As of March 2015, Standard Chartered had a gross non-performing assets ratio of 8.9%, according to annual disclosures made by the bank. That may not be the worst of it.
The numbers mark the continuation of a period of turmoil and change since Bill Winters took over as CEO of the lender in June 2015. Former CEO Peter Sands stepped down in February 2015, giving in to pressure from investors who wanted changes at the bank to help reverse two years of falling profits. As part of the reshuffle, Jaspal Bindra, who was heading the bank’s Asia business, also left.
Soon after taking over, Winters announced a management restructuring. The British lender attributed the changes to “simplification” of the organization structure “that will improve accountability, speed up decision making, reduce bureaucracy”. Following this restructuring, Kanwal was given charge of the bank’s Asean and South Asia business. Sunil Kaushal, who was heading the India business, was moved to head the Africa and Middle East business of the bank.
In a December interview, Winters said that the wholesale lending mistakes made by Standard Chartered in India are well-documented and added that the bank was dealing with it.

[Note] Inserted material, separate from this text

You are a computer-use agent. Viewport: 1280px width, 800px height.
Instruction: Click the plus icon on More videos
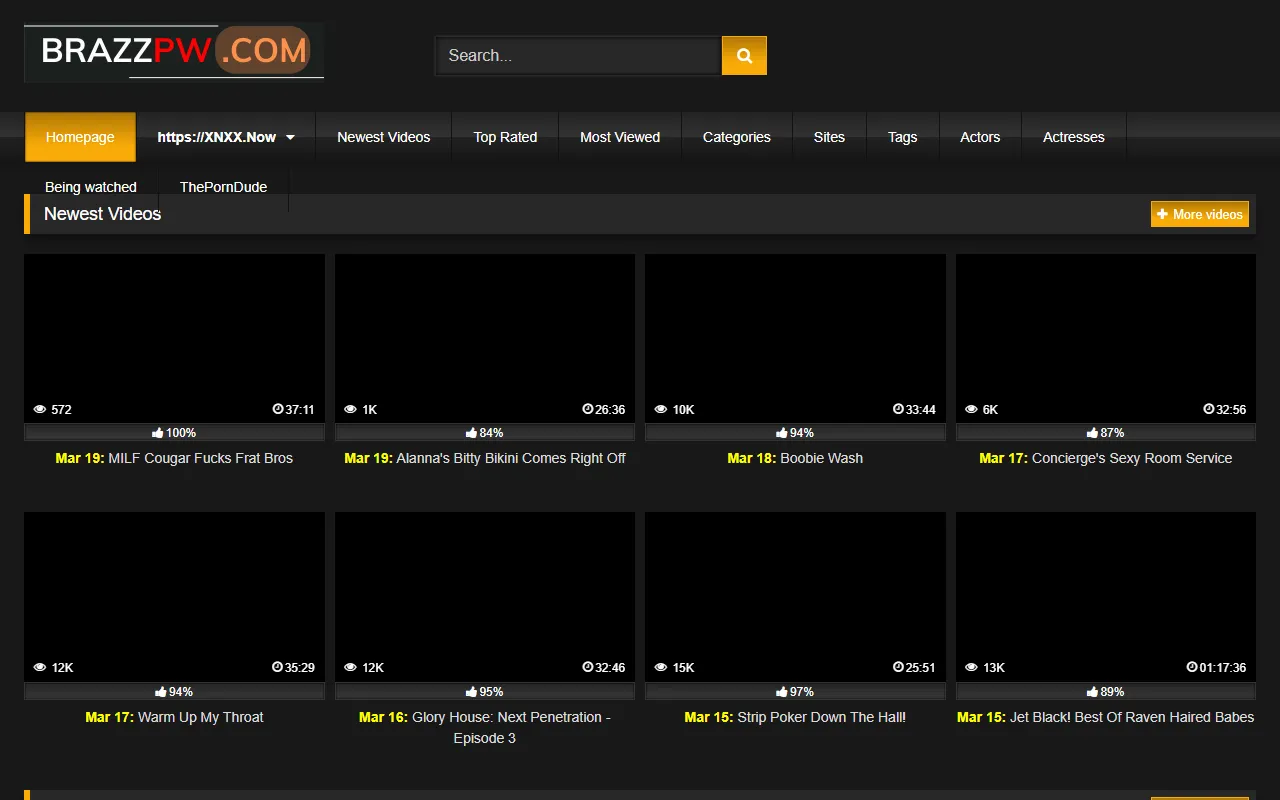click(1163, 213)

“The teething realization is that we have to deal with the problems that are dragging the earnings down, even though it is a very small subset. We said that of the $320 billion of risk-weighted assets, we will sell $20 billion… In that $20 billion, there is a chunk of concentrated Indian exposures,” said Winters. “Bulk of our banking business in India is completely unaffected by these small concentrations of lending that has gone bad,” he added.
To be sure, Standard Chartered is not alone in facing pressure from stressed assets.
Publicly traded banks in India added nearly Rs.1 trillion in bad loans in the quarter ended 31 December, amounting to a 29% increase in the stock of deteriorated debt from end-September, as lenders responded to a central bank call to accelerate recognition of stressed assets.
Raghuram Rajan, governor of the Reserve Bank of India, set banks a March 2017 deadline for banks to clean up their balance sheets and has nudged them to treat some troubled loan accounts as bad and set aside money to cover the risk of default by the end of March.
Gross non-performing assets of 39 listed banks surged to Rs.4.38 trillion for the quarter ended 31 December from Rs.3.4 trillion at the end of September, shows data collated by Capitaline.
“The Group has been actively managing the India Corporate & Institutional Clients and Commercial Clients portfolio in 2015 by reducing exposures to vulnerable accounts while limiting any increase in exposure to select client groups with credit grades stronger than the portfolio average,” Standard Chartered said in its annual report.
Standard Chartered added that the macroeconomic environment in India has remained challenging in the face of slow progress in reforms, high indebtedness in some sectors and a lower-than-expected refinancing appetite of local banks.
With earlier anticipated improvements not materializing, exposure to stressed corporate entities was impacted further and recoveries on impaired accounts were not satisfactory, the bank said.
“Consequently, impairments have risen significantly in 2015, mainly driven by counterparties who were already stressed in 2014. In addition, there was also a change in underlying assumptions regarding prospects of recovery on available collateral due to the challenging market conditions and recent experience from recoveries on impaired accounts,” the bank added. Faced with these headwinds, the bank has reduced the size of its India portfolio to $30 billion as of 31 December 2015 from $35 billion in 2014. The bank’s India portfolio peaked at $42 billion in 2012.
On Tuesday, the Indian depository receipts of Standard Chartered closed at Rs.40.25 on BSE, down 4.39% from their previous close, while the benchmark Sensex index fell 1.6% to close at 23,410.18 points.